An accurate method for astrometry and photometry of minor planets with significant apparent motion is to take short exposures and then stack them over the minor planet. The WCS of individual images is then used to obtain positions of the minor planet at mid-time of the combined images. For obtaining photometry, we need to median-stack the images over the minor planet to get its instrumental magnitude and we need to median-stack the images over reference stars to calibrate the stacked image. Stacking the data over reference stars is a very standard technique used across the globe to achieve greater image depths and is also implemented into the GROWTH-India automated data reduction pipelines. SWarp [Bertin et al. (2010)] is a program that resamples and co-adds together fits files using any arbitrary astrometric projection defined in the WCS standard. SWarp is one of the most heavily utilized programs in astronomy for image stacking and image subtraction.
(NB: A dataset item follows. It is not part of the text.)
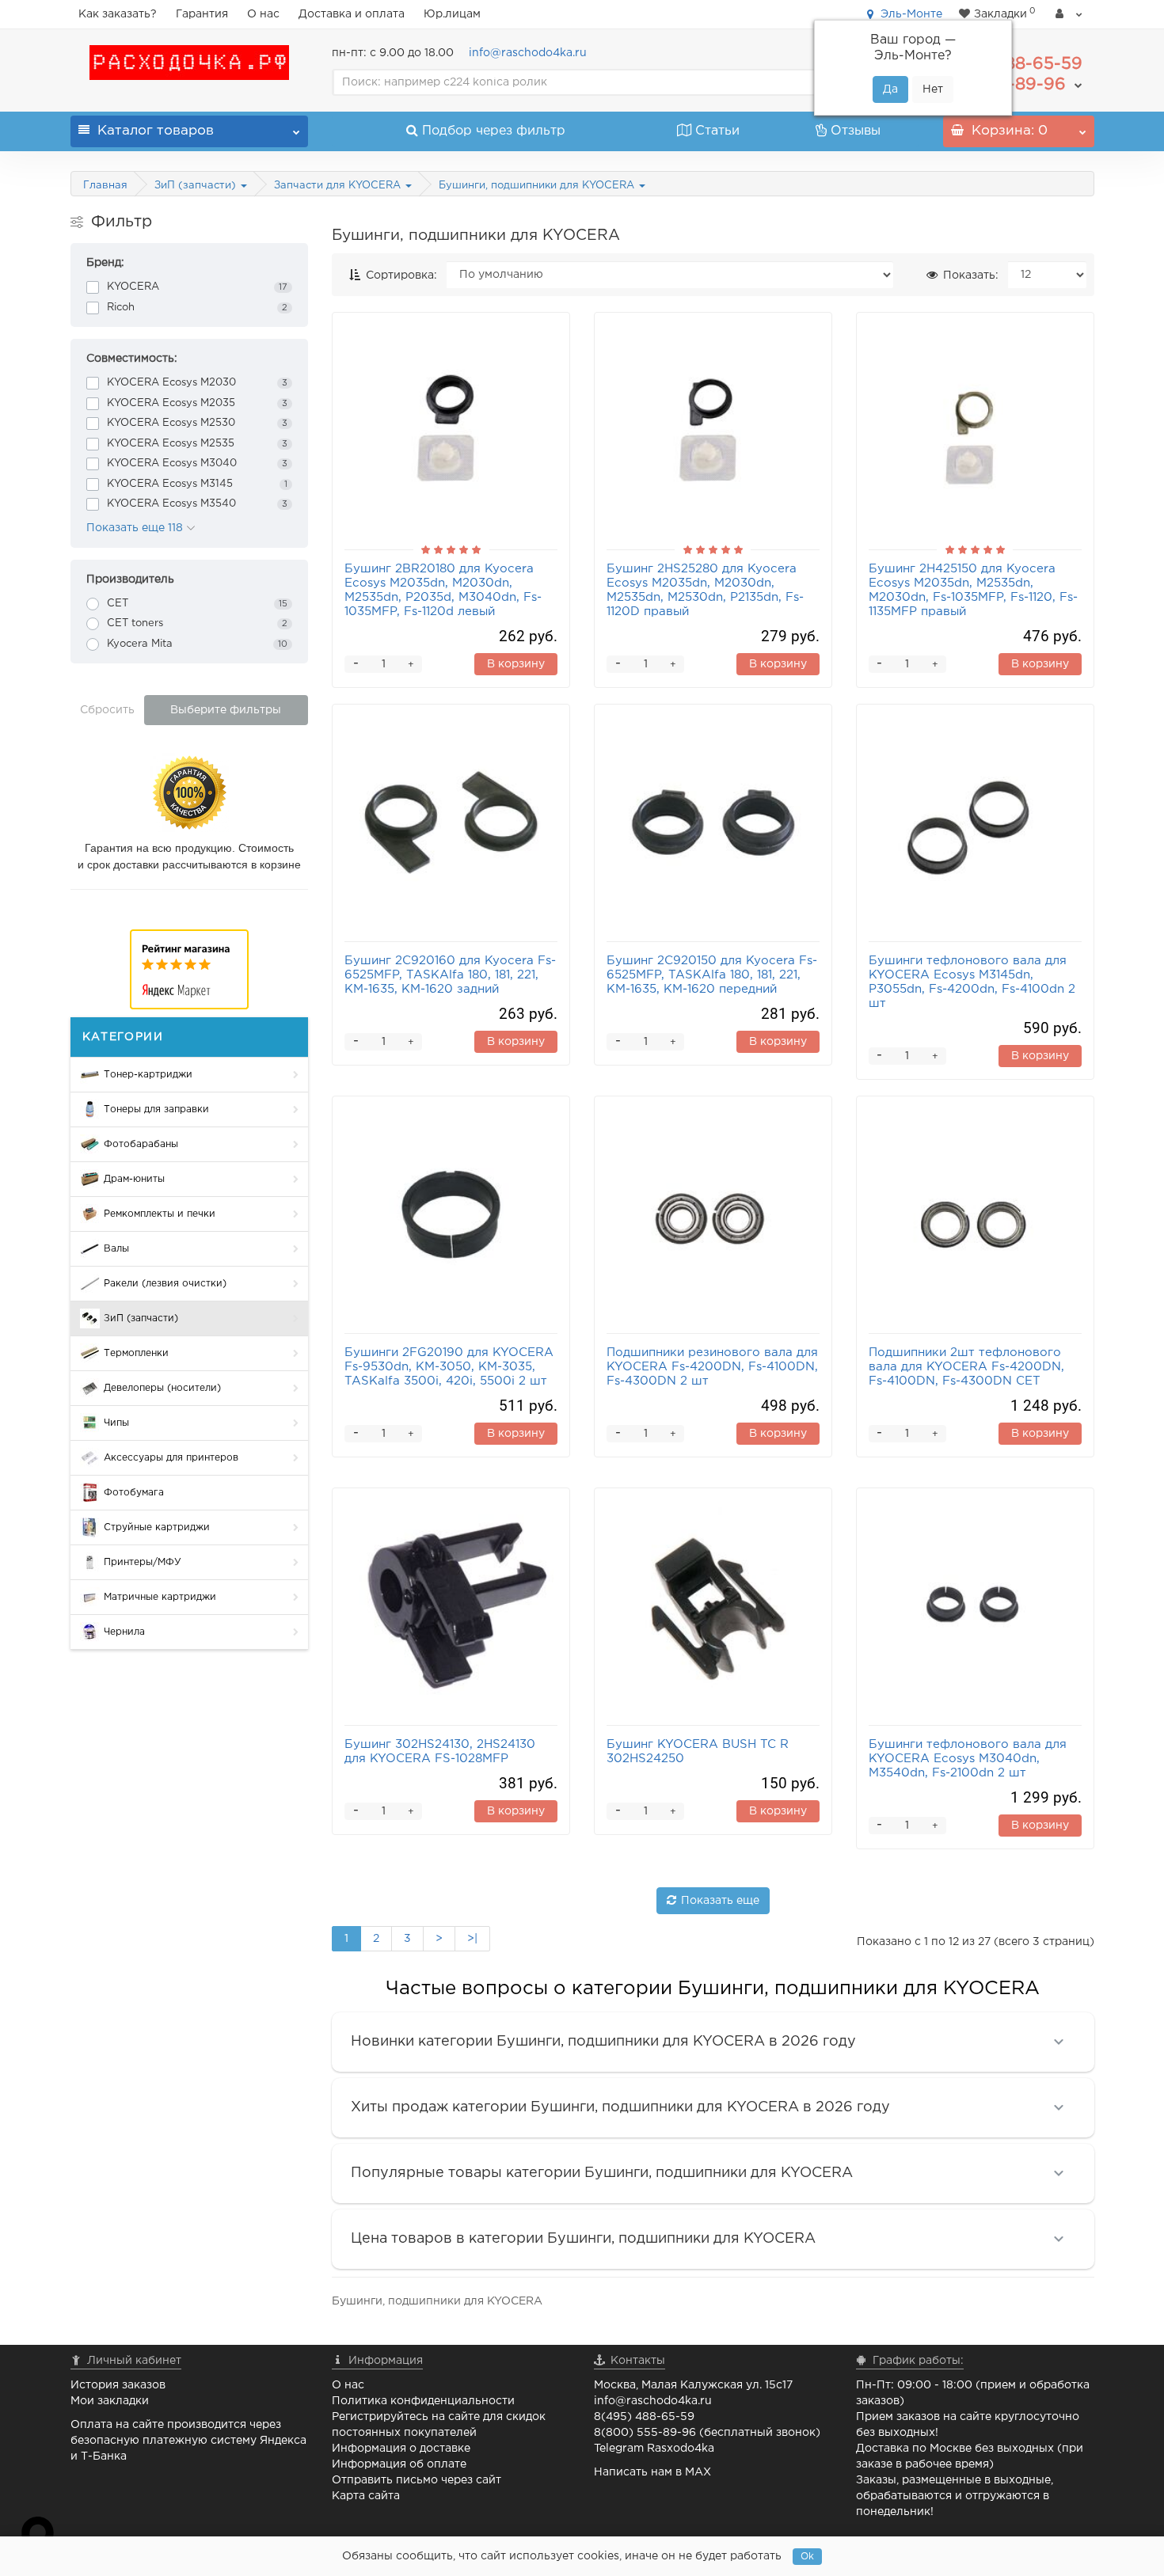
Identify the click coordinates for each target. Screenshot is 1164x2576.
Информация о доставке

"Tracery" is a python implementation of these stacking techniques, but specifically for minor planets. The execution of Tracery is supported by multiple well-known packages - SWarp [Bertin et al. (2010)], Astropy [Prince Whelan et al. (2018)] and NumPy [Harris et al. 2020]. The script queries the coordinates of the minor planet at the specific exposure time (picked from the header) for each image. Using these coordinates, the script resamples the fits images into a size of 1000 pixels (which translates to ~11 arc-minutes for GROWTH India Telescope's primary camera), with the target minor planet at the centre of the resampled images. These resampled images are then stacked using median and add combine techniques. The scripts for Tracery can be found at https://github.com/krittisharma/tracery.
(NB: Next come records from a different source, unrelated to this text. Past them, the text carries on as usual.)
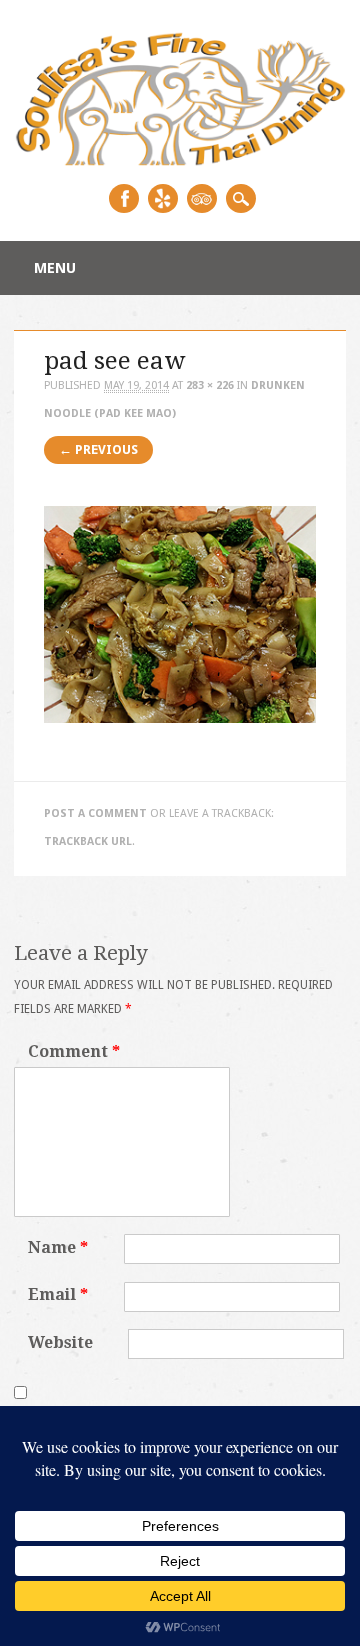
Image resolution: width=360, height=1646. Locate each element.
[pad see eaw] (179, 740)
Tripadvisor (202, 198)
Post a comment (95, 813)
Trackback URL (88, 841)
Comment (74, 1051)
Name (58, 1247)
Using tracery is relatively speaking very straightforward. Once the configuration file for SWarp is set up based on your telescope parameters, for example - pixel scale, saturation, gain, etc, you are pretty much good to go! The following parameters have to be parsed for each minor planet's data to be processed, pertaining to the location of data on your system and the minor planet's official designation (you might have to edit the script for the changes in directory path based on the path structure of your PC):
date: The date directory of the night of observations for the minor planet, default: today's date
dir_path: Path to the date directory, default: home
target: Official designation of the minor planet to be processed
Here is are some example commands for your reference:
python tracery.py --date 20210407 --dir_path /mnt/growth_new/growth_data --target "2005 XR132"
python tracery.py --date 20210827 --target "29P"
Tracery has been used to stack data for recently discovered active asteroid 2005 XR132 data, acquired using 0.7m GROWTH-India Telescope. The photometry is consistent with those reported by the discoverers.
The main-belt asteroid, 2005 QN173, was discovered to have turned on its tail in July'2021. I did multi-band imaging of this active asteroid with GROWTH India Telescope to measure its colours, in coordination with the GROWTH collaboration. I obtained multiple 300-second exposures and stacked them using Tracery. Its long magnificent tail is clearly visible in the stacked images.
Tracery has also been used to reveal the deep cometary features of the comet P/2021 N1 (ZTF) in GROWTH-India data. I reported the activity of this comet to Minor Planet Center and my observations have been MPEC'ed in MPEC 2021-N115: COMET P/2021 N1 (ZTF).